蓮華の目の前では穂花が眩しいくらいの太陽光を惜しみもなく浴びて、涼しげな風に長い髪を遊ばせながら邪気のない笑顔を浮かべている。
蓮華は人前では穂花と話さない。穂花と幼馴染みという空気を出さない。仲良さそうになんてしない。そう決めていた。
『人目を気にする』から。穂花にはその理由をそう説明している。だから穂花も、わざわざ蓮華をメールで屋上まで呼び出してきた。
「暇だけど……。お前は暇じゃねーだろ」
少しぶっきらぼうに、蓮華は言う。
「え? なんで?」
「なんでって……」
白々しい穂花の態度に蓮華は苛立ちを募らせた。そしてそんな身の程知らずな苛立ちを覚えてしまった自分自身にもまた、苛立った。
「もう何人もの男子に誘われてんだろ? 明日の花火大会」
そう、明日は土曜日――この田舎町で学生にとってはビッグイベントであるところの花火大会が行われる。約一万発の花火が打ち上げられる、田舎にしてはそこそこ大きな祭りだ。
『友達と行って、恋人と帰った』とかいかにも青春臭いキャッチフレーズが使われてしまうくらいに重要な恋愛イベント。だから恋する男女は思い切って勇気を振り絞り、想い人を誘うのだ。
穂花は人気がある。女子にも、そして男子にも。
黒よりも黒く艶のあるストレートの髪。整った顔立ち。血色の良い肌。モデル体型とまではいかないが、スタイルもそこそこ。さらにおしゃべりで陽気で、誰にでも分け隔てなく接するサッパリとした性格。女子からはお姉さん的な存在として慕われ、男子からはモテモテ、というほどではないにしろ、密かな人気を集めている。
朝の教室での会話でもあった通り、そんな穂花を男子が放っておくはずがない。
しかし、穂花は「だから?」とビー玉みたいな瞳であっけらかんと言い放つ。
「それが何? 全部断ったけど」
「はあ!? 何でだよ!」
蓮華が聞き耳を立ててこっそり聞いていた限りでは、イケメンで女子に人気のあるサッカー部の山本も穂花を誘うつもりだという内容の話をしていた。まさかそれも断ったというのか。
「だって、私が花火大会に行くのは蓮華と、っていう決まりだもん」
「はああ!? そんなのいつ決まったんだよ!」
「えー忘れたの? 小学生の時に約束したじゃない。毎年一緒に花火大会行こうね、って」
「それは……っ! なんていうか、約束っていうほどのものでも……」
確かに、蓮華は小学生の頃に初めて穂花と見に行った花火大会でそんな口約束を交わした。忘れもしない。でも、それは子供の頃の話。そんなもの、おままごとのようなものだ。

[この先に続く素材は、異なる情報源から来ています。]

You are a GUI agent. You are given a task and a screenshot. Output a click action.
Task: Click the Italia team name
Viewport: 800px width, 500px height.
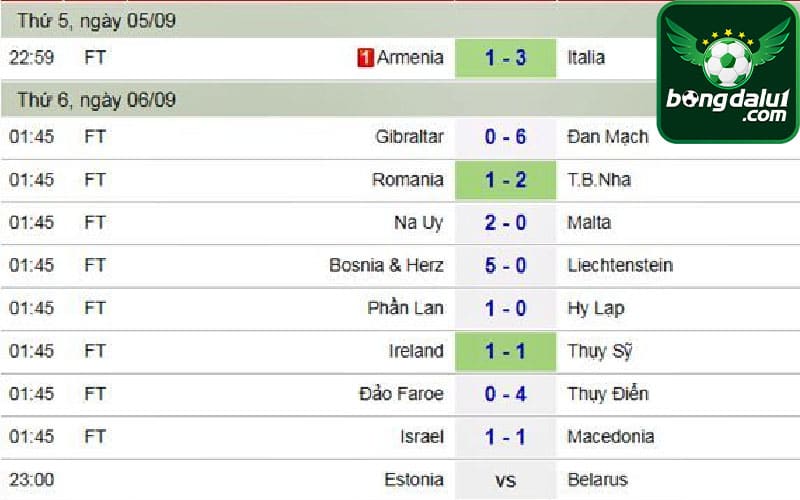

だから、まさか穂花がそんな約束を覚えていたとは思わなかった。
「じゃあ去年とかはどうしたんだよ?」
「行ってないよ?」
初耳だった。てっきり誰かしらと行っていたものだと思い込んでいたのに。
「ねぇ、蓮華。最後に私と花火大会行ったのいつか、覚えてる?」
「……知らねーよ、そんなの」
「中学二年の時だよ。中三の時は受験勉強を理由に断られちゃった。去年は何も断る理由はないはずだし、今度はもしかしたら誘ってくれるかなとか期待して待ってたんだけど、結局誘ってくれなかった。だから今年も私から誘うことにしたの」
「…………」
もちろん蓮華もちゃんと覚えていた。穂花との思い出を、人生の恩人との思い出を、忘れるわけなどない。
中二の時に行った最後の花火大会も穂花から誘われた。その前の、中一の時も。
思えば蓮華は、自分から誘ったことなんて一度もなかった。
「ね、今年は一緒に行ってくれる?」
「……なんで僕なんだよ」
「なんでって、約束だし」
「だから、そんな約束、もうどうだっていいだろ。ガキの頃の約束だぞ? 忘れろよ」
穂花は、良い奴だ。優しくて、気が利いて、人を思いやることのできる、本当に天使のような女だ。
だからこそ、蓮華は申し訳なく思ってしまう。
「もう無理して僕に付き合わなくたっていいんだって。お前はお前の好きな奴と行けよ」
穂花が蓮華を花火大会に誘うようになったのは小六の時。つまり約束をしたのも小六の時。
――そう、五年前、蓮華の兄が死んだ年からだ。
穂花はそれから中三までの間、毎年蓮華を誘うようになった。何かと蓮華に付きまとうようになった。蓮華を励まそうと、少しでも元気付けようと、蓮華を一人にしないように……と、そんな気遣いがあったに違いない。少なくとも、蓮華は穂花の行動原理をそう捉えていた。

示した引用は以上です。